Records from a dataset:

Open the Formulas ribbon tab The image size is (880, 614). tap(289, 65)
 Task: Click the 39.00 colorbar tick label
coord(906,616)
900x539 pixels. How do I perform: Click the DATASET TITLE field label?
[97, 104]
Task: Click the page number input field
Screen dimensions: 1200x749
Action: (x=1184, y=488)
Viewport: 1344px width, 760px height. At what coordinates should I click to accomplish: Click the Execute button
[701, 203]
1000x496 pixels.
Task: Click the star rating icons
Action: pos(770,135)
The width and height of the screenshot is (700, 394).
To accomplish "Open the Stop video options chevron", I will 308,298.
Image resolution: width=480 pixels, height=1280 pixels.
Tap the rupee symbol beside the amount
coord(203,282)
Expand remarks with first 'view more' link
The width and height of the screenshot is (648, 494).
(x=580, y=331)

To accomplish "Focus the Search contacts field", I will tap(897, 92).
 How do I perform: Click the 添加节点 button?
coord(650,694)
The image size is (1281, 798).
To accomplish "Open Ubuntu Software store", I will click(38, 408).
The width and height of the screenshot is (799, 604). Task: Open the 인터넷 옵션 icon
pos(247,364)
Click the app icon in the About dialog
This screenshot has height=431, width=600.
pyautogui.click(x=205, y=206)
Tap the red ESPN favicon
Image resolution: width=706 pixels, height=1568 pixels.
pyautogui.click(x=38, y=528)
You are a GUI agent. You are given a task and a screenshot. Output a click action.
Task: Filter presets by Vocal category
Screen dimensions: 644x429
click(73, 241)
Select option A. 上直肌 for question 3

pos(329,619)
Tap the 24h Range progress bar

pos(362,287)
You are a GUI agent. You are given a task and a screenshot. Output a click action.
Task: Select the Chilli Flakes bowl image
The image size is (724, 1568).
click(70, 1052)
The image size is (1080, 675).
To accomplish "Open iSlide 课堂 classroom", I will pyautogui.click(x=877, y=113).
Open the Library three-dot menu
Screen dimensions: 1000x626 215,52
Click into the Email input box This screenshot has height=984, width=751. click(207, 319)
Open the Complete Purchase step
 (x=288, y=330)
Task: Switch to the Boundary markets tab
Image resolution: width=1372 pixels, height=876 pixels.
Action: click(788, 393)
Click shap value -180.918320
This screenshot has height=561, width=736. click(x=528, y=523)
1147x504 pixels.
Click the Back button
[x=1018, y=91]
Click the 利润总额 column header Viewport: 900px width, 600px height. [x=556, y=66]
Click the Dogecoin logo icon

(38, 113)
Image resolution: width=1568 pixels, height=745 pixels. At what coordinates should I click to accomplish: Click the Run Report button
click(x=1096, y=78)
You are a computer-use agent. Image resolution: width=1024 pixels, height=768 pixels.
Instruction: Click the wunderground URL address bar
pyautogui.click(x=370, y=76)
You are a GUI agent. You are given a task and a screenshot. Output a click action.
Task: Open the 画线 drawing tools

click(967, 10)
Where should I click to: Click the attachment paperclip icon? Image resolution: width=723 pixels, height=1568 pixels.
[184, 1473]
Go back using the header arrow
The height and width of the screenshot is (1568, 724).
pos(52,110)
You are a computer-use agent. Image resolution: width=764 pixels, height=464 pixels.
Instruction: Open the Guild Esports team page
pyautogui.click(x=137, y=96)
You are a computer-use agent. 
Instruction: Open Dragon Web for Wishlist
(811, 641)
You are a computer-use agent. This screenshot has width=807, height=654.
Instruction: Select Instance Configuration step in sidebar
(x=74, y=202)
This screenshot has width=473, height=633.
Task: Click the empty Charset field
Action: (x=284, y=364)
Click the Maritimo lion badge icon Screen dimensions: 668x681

What the task requires >>
Scan the records above for the string "will", then select every line that holds it.

Task result >>
To accomplish "Open the Stop video options chevron", I will 308,298.
To accomplish "Focus the Search contacts field", I will tap(897, 92).
To accomplish "Open Ubuntu Software store", I will click(38, 408).
To accomplish "Open iSlide 课堂 classroom", I will pyautogui.click(x=877, y=113).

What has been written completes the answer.